──────── DOCUMENT TEXT ────────
When is a stochastic integral a martingale?
In what follows, let the probability space $(\Omega, \mathcal{F}, \mathbb{P})$ as well as the chosen filtration $(\mathcal{F}_t)_{t \ge 0}$ be known, and let $f$ denote an arbitrary locally bounded progressively measurable process (i.e. bounded on compact intervals and for all $t$ measurable with respect to $\mathcal{B}([0,t])\otimes \mathcal{F_t}$).
Consider the process $(Y_t)_{t \ge 0}$ defined by the stochastic integral of $f$ with respect to $(X_t)_{t\ge 0}$: $$Y_t = \int_0^t f(s) \mathrm{d}X_s$$ Which of the following are true?
1. $X_t$ is a martingale $\implies$ $Y_t$ is a local martingale but not necessarily a true martingale.
2. $X_t$ is a locally $L^2-$bounded true martingale $\implies Y_t$ is a locally $L^2$-bounded true martingale.
3. $X_t$ is a local martingale $\implies$ $Y_t$ is a local martingale.
4. $X_t$ is a semimartingale $\implies$ $Y_t$ is a semimartingale.
I just want to know which results are true, and then I will supply the proofs on my own later.
──────── AVAILABLE DATA ────────
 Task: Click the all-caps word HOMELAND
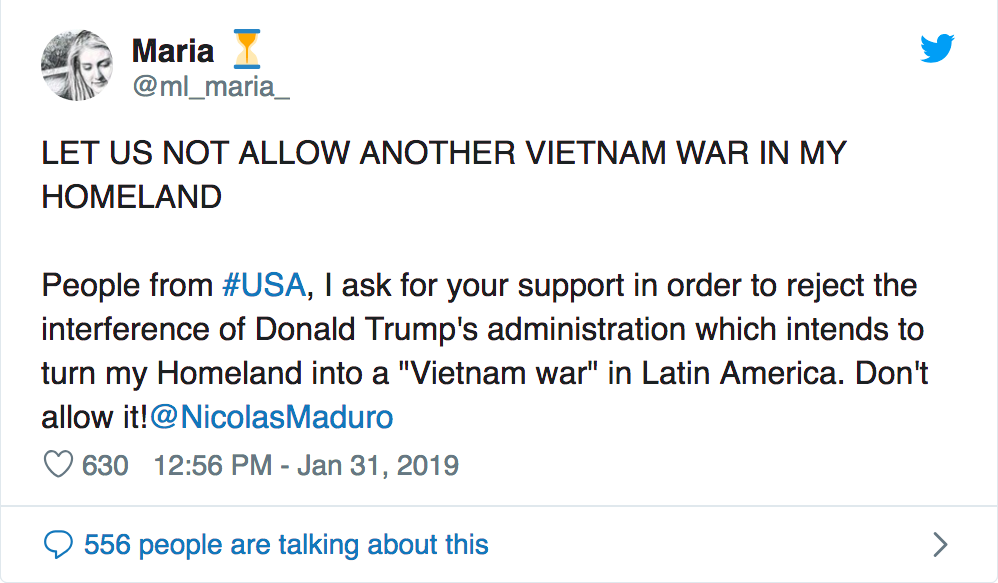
────────
REQUESTS ::
**1)** In the stochastic integral question, rewrite the paragraph beginning "In what follows" more briefly, keeping its main facts.
**2)** Pick up the stochastic integral question after its final sentence and keep writing it.

ANSWERS FOR THE TASKS ::
**1)** Assume the probability space $(\Omega, \mathcal{F}, \mathbb{P})$ and the filtration $(\mathcal{F}_t)_{t \ge 0}$ are given. Let $f$ be any locally bounded progressively measurable process, meaning it is bounded on compact intervals and, for every $t$, measurable with respect to $\mathcal{B}([0,t])\otimes \mathcal{F}_t$.

**2)**
It seems like 2. only holds when we have the additional condition on $f$ that it is locally $L^2$ bounded. In fact, it seems like I may have had it mixed-up: $X_t$ and $Y_t$ need to be globally $L^2$ bounded i.e. square integrable, but $f$ only needs to be locally $L^2$ bounded i.e. square integrable on compact intervals -- do I have this right? I'm still not sure. https://fabricebaudoin.wordpress.com/2012/09/14/lecture-19-stochastic-integrals-with-respect-to-square-integrable-martingales/
EDIT: OK, fixing the assumptions in the manner mentioned above, this is almost certainly true, see Theorem 19 on p.34 of this document: http://math.bu.edu/people/prakashb/Math/stochint.pdf; this also follows from Theorem 6.3 and Lemma 6.4 on p.35 here: https://staff.fnwi.uva.nl/p.j.c.spreij/onderwijs/master/si.pdf; also pp. 137-140 in Revuz and Yor, where being locally bounded also supposedly implies being locally $L^2-$bounded (see the last paragraph of p.140 and consider that $\langle B, B \rangle=t$ and that Brownian motion is a continuous local martingale. So seemingly the condition of being locally bounded is unnecessarily strong in many places where it is used. I am not sure if it can be replaced by locally $L^2-$bounded in all places.
Actually a closer reading of Definition 2.1 on p. 137 of Revuz and Yor implies that 2. holds only for square-integrable integrands $f$, not just locally $L^2-$bounded. If we relax the condition to locally $L^2-$bounded, then only Proposition 2.7 on p.140 is applicable (since martingales are local martingales after all), and we can only conclude that the stochastic integral is a local martingale (although the example given between the end of p.139 and the beginning of p.140 about Brownian motion suggests otherwise -- perhaps if both the integrator and the integrand are locally $L^2$-bounded martingales then we get a martingale, but not square-integrable, as the result?
Also it is worth noting that a corollary of the Martingale representation theorem and the associativity of the stochastic integral (when applicable) allows us to phrase most of the conditions given in terms of integration w.r.t. $\langle M, M \rangle_s$ as conditions in terms of $s$, i.e. $L^2$-boundedness, because the quadratic variation of Brownian motion is $t$.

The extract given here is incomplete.